La messe du plan quinquennal est dite et son approbation par l’Assemblée Nationale à une vaste majorité à quelques rares exceptions en mars prochain ne sera qu’un formalité de plus, dont le but sera de nourrir l’affabulation d’une démocratie intra-parti.

Le 29 octobre, un article du New-York Times signé Chris Buckley et Steven Lee Myers avait beau jeu de relever l’amer contraste des situations entre la Chine et sûre d’elle-même et de ses objectifs et l’Occident hésitant en proie aux doutes.

La Chine puissante et efficace, face à l’Occident affaibli et hésitant.

L’image est celle du chaos occidental par laquelle le Parti communiste chinois, affichant une solide assurance, se représente l’état des démocraties agitées par les dérèglements de leurs systèmes. La posture inflexible de l’appareil cache cependant d’importantes vulnérabilités.

*

D’une part les « Ambitions de Xi, “le Timonier“ » – référence directe à Mao – et, d’autre part, « l’Occident qui trébuche », avec « les États-Unis, embourbés dans une féroce compétition électorale pour la présidentielle, et l’Europe, à nouveau sur le point de se cadenasser pour se protéger de l’insistante pandémie sévissant presque partout, sauf en Chine.

Au passage de nombreux témoignages venant de l’épicentre même de l’épidémie, ont déjà révélé les secrets chinois. Le plus pertinent est peut-être celui du Dr Philippe Klein, qui, à la tête d’une clinique privée à Wuhan est resté en poste pendant la vague meurtrière du premier trimestre et au-delà. Ce qui lui a valu d’être décoré par les autorités chinoises.

Dans un article du Populaire du Centre, daté du 13 octobre dernier, il affirme que « La Chine a stoppé le virus, (alors que) la France a raté son déconfinement ».

La stratégie de Pékin ? D’abord l’arrêt brutal de la propagation du virus par la fermeture hermétique de la province du Hubei (60 millions de personnes) assortie d’un contrôle serré des frontières ; ensuite la prudente progressivité du déconfinement marqué par l’utilisation massive des logiciels de traçage [1]

Ces derniers dont les informations sont rapidement centralisées et exploitées grâce à l’instantanéité des technologies numériques également utilisées pour le contrôle des populations par le « crédit social », permettent la réaction immédiate dès l’apparition de nouveaux cas.

ÉNONCÉ DE LA TÂCHE → Recopiez mot pour mot le passage de l'extrait sur la Chine face à l'Occident qui commence par « La messe du » et se poursuit jusqu'à « proie aux doutes. ».

Entrées de données enregistrées
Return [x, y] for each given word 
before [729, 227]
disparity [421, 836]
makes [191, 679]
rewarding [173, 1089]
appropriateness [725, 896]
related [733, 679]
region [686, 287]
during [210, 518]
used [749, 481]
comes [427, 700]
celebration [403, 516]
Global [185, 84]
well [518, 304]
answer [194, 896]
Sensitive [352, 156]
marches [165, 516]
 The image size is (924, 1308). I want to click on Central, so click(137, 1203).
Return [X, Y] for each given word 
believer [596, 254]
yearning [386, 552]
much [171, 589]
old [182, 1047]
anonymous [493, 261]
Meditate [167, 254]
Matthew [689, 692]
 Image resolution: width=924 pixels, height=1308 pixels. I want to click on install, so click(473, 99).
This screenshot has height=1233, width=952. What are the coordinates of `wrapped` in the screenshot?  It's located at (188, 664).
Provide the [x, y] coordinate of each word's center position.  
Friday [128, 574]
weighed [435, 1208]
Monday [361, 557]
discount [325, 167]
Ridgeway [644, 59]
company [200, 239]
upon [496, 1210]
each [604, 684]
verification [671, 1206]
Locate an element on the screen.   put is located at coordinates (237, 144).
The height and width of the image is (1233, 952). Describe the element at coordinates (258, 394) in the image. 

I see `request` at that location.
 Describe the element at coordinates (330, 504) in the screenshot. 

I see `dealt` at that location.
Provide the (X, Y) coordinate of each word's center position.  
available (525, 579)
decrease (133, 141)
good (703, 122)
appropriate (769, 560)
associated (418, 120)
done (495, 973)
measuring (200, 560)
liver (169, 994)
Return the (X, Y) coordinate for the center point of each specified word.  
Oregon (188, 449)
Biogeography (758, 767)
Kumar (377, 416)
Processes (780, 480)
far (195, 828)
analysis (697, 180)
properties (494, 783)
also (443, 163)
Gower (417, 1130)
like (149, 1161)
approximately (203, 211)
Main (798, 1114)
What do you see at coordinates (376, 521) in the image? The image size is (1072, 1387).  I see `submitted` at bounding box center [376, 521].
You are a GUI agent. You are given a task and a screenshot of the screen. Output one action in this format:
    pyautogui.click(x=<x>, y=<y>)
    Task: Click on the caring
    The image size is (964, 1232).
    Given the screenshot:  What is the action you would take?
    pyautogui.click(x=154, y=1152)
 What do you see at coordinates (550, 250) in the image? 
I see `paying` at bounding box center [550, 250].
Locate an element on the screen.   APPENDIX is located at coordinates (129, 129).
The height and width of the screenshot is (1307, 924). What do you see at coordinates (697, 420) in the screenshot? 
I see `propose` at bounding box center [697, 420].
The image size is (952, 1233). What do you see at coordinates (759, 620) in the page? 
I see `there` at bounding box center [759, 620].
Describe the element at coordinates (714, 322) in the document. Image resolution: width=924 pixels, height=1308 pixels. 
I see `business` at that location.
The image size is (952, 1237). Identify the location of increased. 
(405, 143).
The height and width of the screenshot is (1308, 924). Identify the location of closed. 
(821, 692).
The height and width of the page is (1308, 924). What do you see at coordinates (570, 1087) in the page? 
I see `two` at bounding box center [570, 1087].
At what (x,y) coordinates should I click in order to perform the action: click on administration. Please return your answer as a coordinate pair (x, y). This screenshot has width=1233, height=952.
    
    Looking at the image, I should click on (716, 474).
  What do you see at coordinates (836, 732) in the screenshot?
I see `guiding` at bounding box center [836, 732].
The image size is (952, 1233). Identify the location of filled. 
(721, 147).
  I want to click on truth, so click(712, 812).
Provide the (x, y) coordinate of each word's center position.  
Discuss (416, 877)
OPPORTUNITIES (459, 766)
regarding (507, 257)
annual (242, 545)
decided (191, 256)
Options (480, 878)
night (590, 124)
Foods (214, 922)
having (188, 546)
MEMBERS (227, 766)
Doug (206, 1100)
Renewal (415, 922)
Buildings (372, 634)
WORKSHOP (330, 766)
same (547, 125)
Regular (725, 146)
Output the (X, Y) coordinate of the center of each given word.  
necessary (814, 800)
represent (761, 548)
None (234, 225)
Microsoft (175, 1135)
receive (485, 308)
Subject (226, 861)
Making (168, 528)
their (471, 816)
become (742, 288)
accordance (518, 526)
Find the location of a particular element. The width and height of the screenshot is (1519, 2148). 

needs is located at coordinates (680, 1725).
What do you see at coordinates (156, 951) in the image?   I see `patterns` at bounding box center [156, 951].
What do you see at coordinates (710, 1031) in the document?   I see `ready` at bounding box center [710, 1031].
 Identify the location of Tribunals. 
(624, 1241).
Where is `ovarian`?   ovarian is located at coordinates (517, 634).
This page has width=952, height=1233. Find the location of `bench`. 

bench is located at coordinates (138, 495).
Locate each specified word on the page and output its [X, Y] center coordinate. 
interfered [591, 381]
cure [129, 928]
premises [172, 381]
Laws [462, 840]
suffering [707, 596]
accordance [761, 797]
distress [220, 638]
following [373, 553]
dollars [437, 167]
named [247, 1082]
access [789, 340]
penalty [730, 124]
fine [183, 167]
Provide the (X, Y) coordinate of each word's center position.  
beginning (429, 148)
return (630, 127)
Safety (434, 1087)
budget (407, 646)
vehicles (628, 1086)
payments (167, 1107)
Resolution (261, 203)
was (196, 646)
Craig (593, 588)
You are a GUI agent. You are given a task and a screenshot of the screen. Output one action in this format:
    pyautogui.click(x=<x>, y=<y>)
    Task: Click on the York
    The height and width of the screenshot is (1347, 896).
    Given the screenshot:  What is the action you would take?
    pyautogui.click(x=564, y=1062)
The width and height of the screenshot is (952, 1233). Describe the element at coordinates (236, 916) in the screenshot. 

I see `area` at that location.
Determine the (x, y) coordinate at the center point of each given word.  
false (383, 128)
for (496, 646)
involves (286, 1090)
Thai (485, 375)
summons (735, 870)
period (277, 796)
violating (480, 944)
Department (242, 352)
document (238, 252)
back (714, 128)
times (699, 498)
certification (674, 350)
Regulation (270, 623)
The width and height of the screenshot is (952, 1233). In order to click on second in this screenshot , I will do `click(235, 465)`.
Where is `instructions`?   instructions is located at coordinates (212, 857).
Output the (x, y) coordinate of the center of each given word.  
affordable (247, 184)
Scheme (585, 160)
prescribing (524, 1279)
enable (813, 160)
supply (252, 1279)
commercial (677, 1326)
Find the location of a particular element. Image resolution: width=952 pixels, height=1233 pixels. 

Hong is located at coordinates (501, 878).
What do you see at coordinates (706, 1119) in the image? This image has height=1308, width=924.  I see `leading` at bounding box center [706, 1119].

RÉPONSE À LA TÂCHE →
La messe du plan quinquennal est dite et son approbation par l’Assemblée Nationale à une vaste majorité à quelques rares exceptions en mars prochain ne sera qu’un formalité de plus, dont le but sera de nourrir l’affabulation d’une démocratie intra-parti.

Le 29 octobre, un article du New-York Times signé Chris Buckley et Steven Lee Myers avait beau jeu de relever l’amer contraste des situations entre la Chine et sûre d’elle-même et de ses objectifs et l’Occident hésitant en proie aux doutes.